• Reading passage:
BEGIN

It is now worth suggesting that Hardie was on the right track by concluding that structural economic change was necessary to resolve this vast social division. The Cooperative Movement, especially when it is radical in its commitment to democracy, is an essential route towards eroding this divide. Basic income on the other hand does not directly address these questions.

As in the modern era wealth has become more and more concentrated at the top, so has capital. A basic income could redistribute income, but why not redistribute capital? Socialism has never meant tax and spend, it’s a movement about control and the structure of the economy.

Labour’s agenda since 2015 has sought to expose austerity as a social and economic mistake, make a moral case for income redistribution, fight working poverty and promote universal public services. Though all of these areas are key battlegrounds for the wider movement, few of them address questions around economic power or the very structure of the economy.

It is not just that our economic system had bred large-scale inequalities, but that as an economic system it is not conducive to personal autonomy or democratic control of our daily lives. After all top-down control of the economy by barely-accountable companies does not sit well with any vision of a society run by the people. With an economy that’s so unaccountable to both the individual and the collective, we get little autonomy or solidarity when we need both.

A universal basic income does offer a relatively attractive solution to these problems. But basic income falls into the trap of seeing social spending, presumably funded via progressive taxation, as the solution. It belongs to the mentality that income inequality is the underlying problem, when it would be more apt to diagnose inequalities of wealth, capital and power as the underlying issues. In that vein a basic income takes aim at the symptoms not the cause.

Nor does a basic income look like it could convincingly do what it’s supposed to. What is to stop landlords jacking up rents because their tenants have more income, or the big six, the water companies or any firm from doing the same. On the employee’s side, what would prevent a basic income from turning into a subsidy for low pay? Enacting a basic income would scarcely challenge or alter power relations in society, or the structure and basis of the economy, the policy is overhyped and off the mark.

END

• Requirement:
Decide whether each statement agrees with the passage on basic income. Answer yes or no for each, and quote the deciding words of the passage exactly.
1. Socialism has never meant tax and spend.
2. Most of Labour's aims since 2015 address economic power and the structure of the economy.
3. A basic income targets the cause of inequality rather than its symptoms.
The material is separate from the passage on basic income.

• Material provided:
BEGIN

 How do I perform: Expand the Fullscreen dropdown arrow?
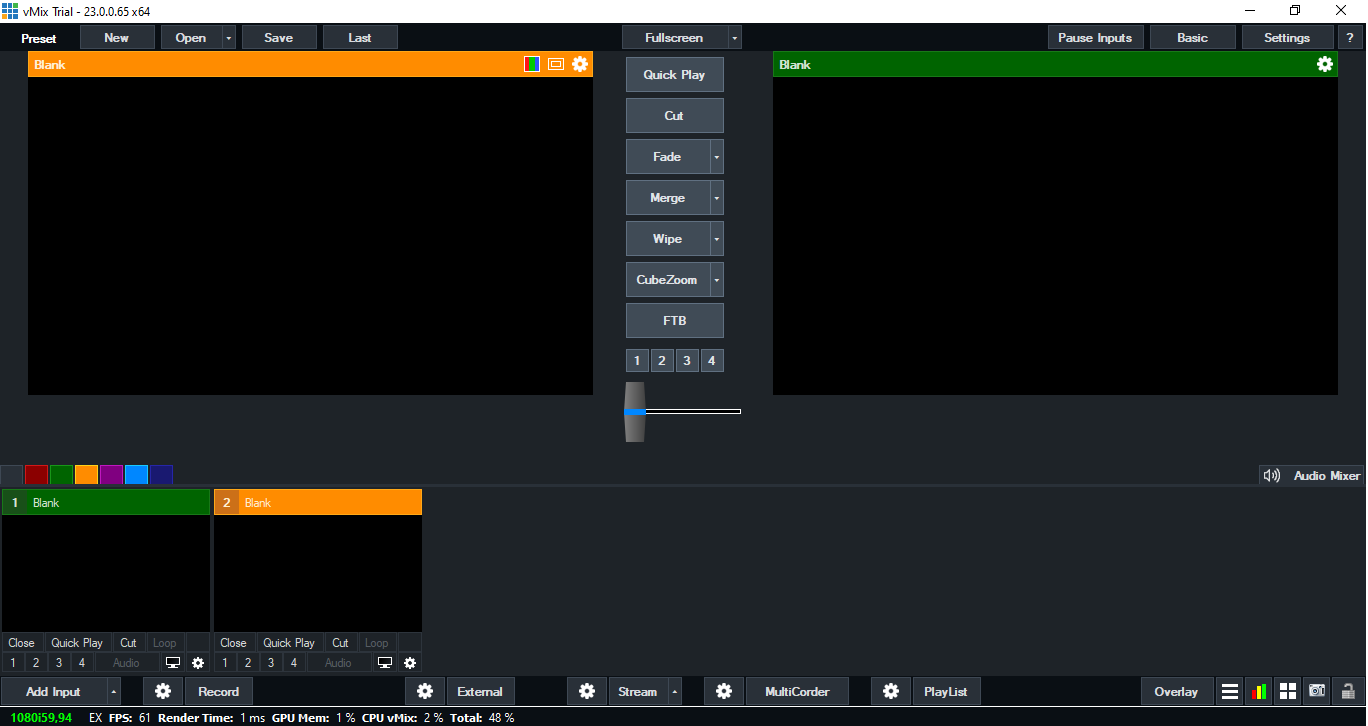735,38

END

• Answer for this exercise:
1. Yes: "Socialism has never meant tax and spend"
2. No: "few of them address questions around economic power or the very structure of the economy"
3. No: "a basic income takes aim at the symptoms not the cause"